No one else can build it for him. As a result, the configuration of his web is as uniquely his as his fingerprints. Most important, the spider is patient. He waits until he sees a convergence of most or all of his indicators before he acts; but when he does, he pounces aggressively and without hesitation.
If you follow this strategy, you will use, among others, those indicators which tell you when a market is "overbought" and vulnerable to a decline, or conversely when it is "oversold" and ripe for a move up. These are the so-called "oscillators" - the indicators that oscillate back and forth, like an electrocardiogram, from the top and the bottom of a predefined range.
One of the most common of these is momentum which measures and plots the net change from one period to the next. Imagine the pendulum on a grandfather clock, swinging from one extreme to another with a momentum that carries it as far as it can go in one direction - before reversing to the other direction. The same is true for markets.

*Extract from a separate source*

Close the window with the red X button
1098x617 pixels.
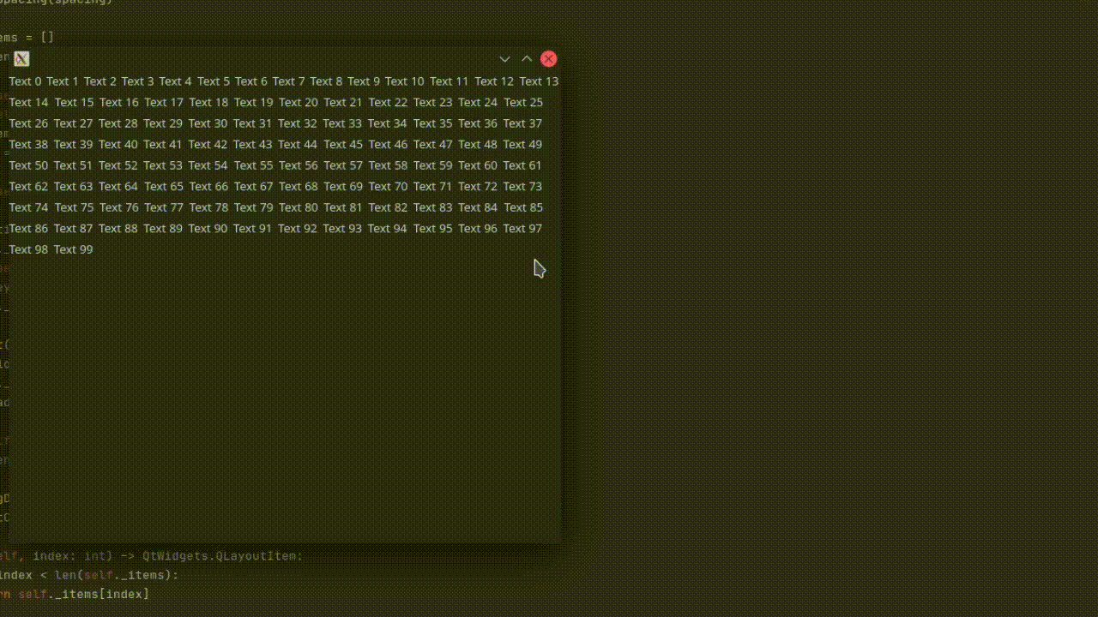coord(549,59)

2. The omnipresent approach
You can also make money trend-following. Here however you must employ what we call the omnipresent approach. In other words, you have to maintain small positions in many different markets at all times. You must be willing to go short any market that is trending down and buy any market that's trending up, not hesitating to reverse your positions when the market reverses.
You will absolutely need - at all times - a diversified portfolio. (Stocks alone cannot give you enough diversification, no matter how many different industries you're in!) Your portfolio should have at least one position in each major market sector - stocks, but also precious metals, bonds, commodities, etc.

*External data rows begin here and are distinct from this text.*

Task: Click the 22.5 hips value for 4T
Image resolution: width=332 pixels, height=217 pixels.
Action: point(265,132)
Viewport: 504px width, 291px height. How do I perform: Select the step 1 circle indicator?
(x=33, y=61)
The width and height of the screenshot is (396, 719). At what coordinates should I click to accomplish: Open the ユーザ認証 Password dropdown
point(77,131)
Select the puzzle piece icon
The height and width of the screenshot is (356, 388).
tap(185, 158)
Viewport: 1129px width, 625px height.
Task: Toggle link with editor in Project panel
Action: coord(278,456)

Most important, in order to win with trend-following, you must be willing to accept a large number of relatively small losses in order to stay on board for a small number of very large gains. During choppy sideways periods, you must have enough money in the kitty to withstand erosion in your equity.
And during big moves, you need the courage to stay with your position until your trend-following system tells you to get out, no matter how anxious you may be to grab a profit. In this book you will find several methods for trend following, among which moving averages are probably the most common and easy to use.
Remember, although helter-skelter trend following is indeed hazardous; with a systematic and disciplined approach you will indeed make money using this approach. There will be ups and there will be downs. But as long as you steer clear of the three cardinal errors, you should wind up with substantial profits in most years.
(Excerpt from Timing the Market by Curtis M. Arnold, published by Vision Books.)